WHAT IS BEING ASKED - Edit the part of the listing that opens with the line containing "What do you" and runs through the end of the listing, swapping "particular element" for "specific element" and changing nothing else. Leave the pictures out of your answer.

══ SUPPLIED MATERIAL

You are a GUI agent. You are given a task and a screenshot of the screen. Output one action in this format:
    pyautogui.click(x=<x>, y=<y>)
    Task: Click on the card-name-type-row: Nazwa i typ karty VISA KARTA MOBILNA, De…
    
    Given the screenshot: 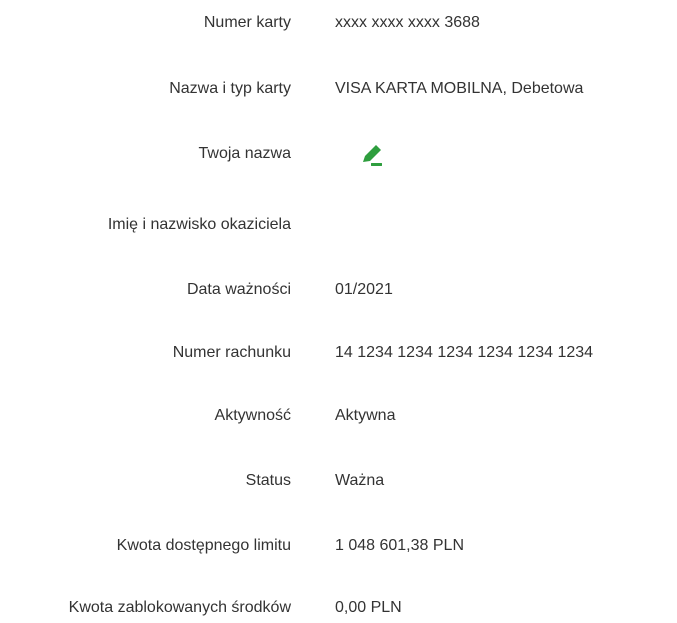 What is the action you would take?
    pyautogui.click(x=338, y=89)
    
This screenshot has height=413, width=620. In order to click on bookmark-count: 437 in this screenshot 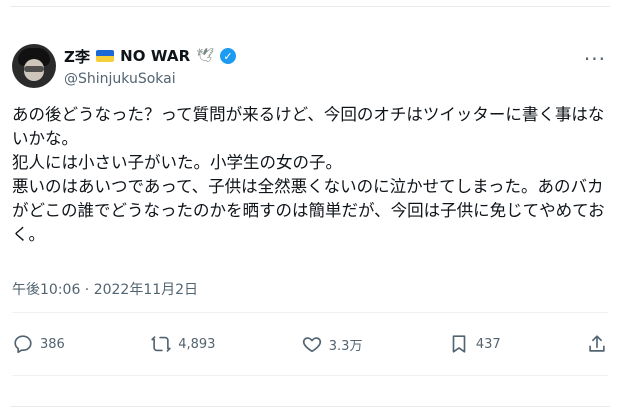, I will do `click(488, 344)`.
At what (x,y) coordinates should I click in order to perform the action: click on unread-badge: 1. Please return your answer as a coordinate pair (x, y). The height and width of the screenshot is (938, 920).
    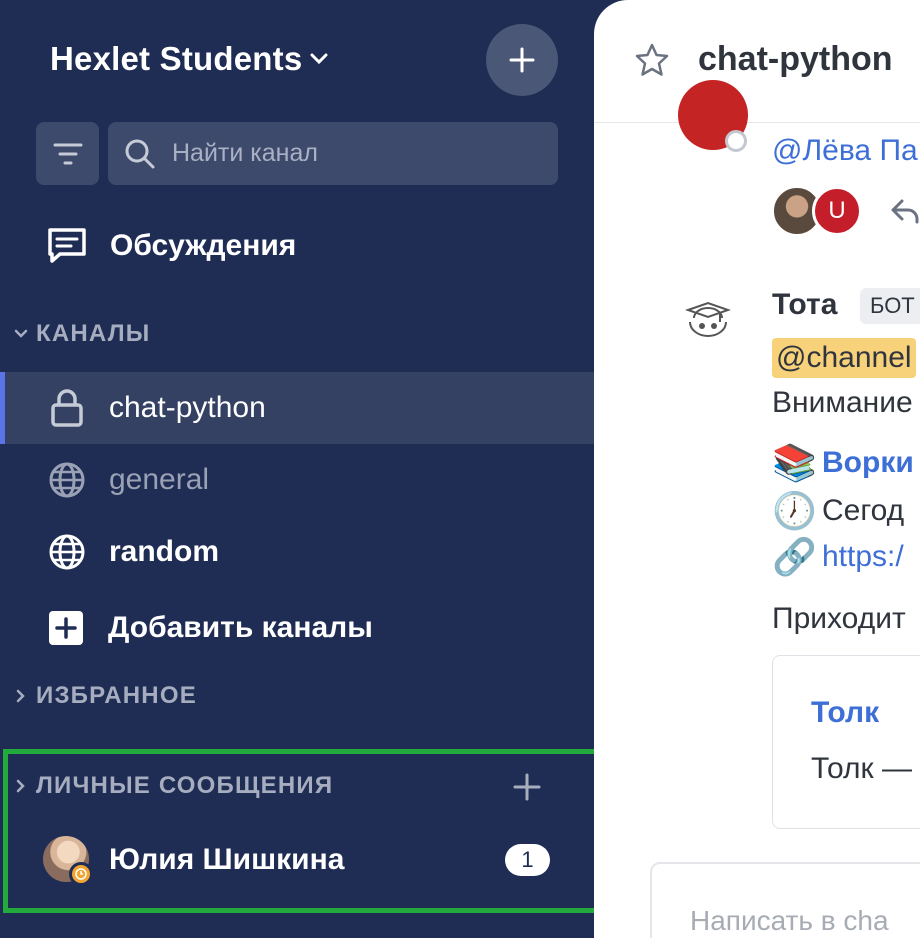
    Looking at the image, I should click on (528, 860).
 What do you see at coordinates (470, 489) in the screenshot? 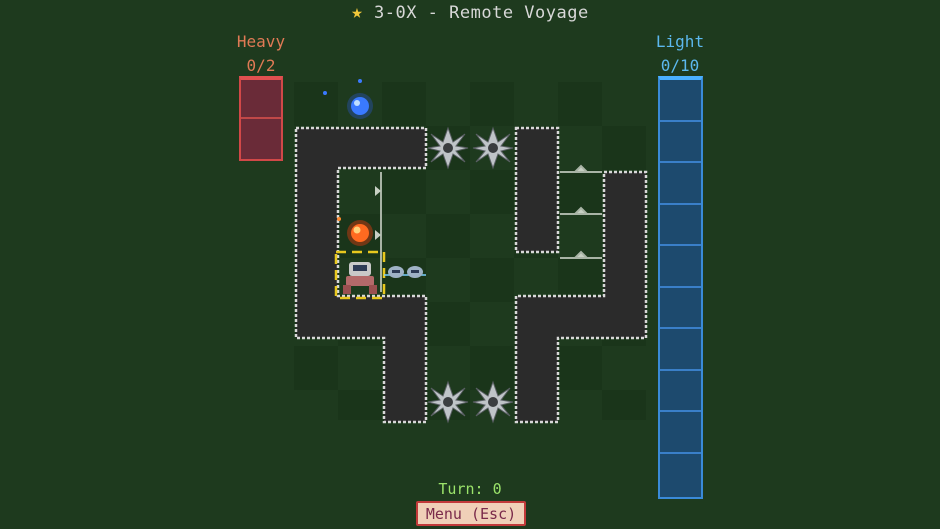
I see `turn-counter: Turn: 0` at bounding box center [470, 489].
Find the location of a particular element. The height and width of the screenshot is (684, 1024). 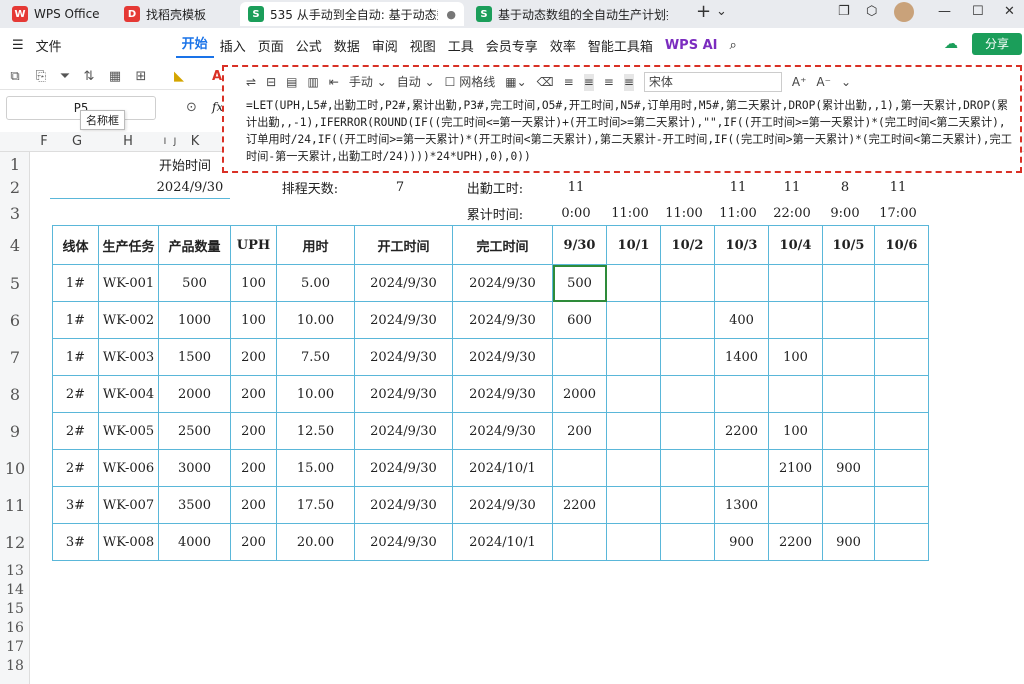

════

EXERCISE ANSWER -
 What do you see at coordinates (470, 489) in the screenshot? 
I see `turn-counter: Turn: 0` at bounding box center [470, 489].
Find the location of a specific element. The height and width of the screenshot is (684, 1024). 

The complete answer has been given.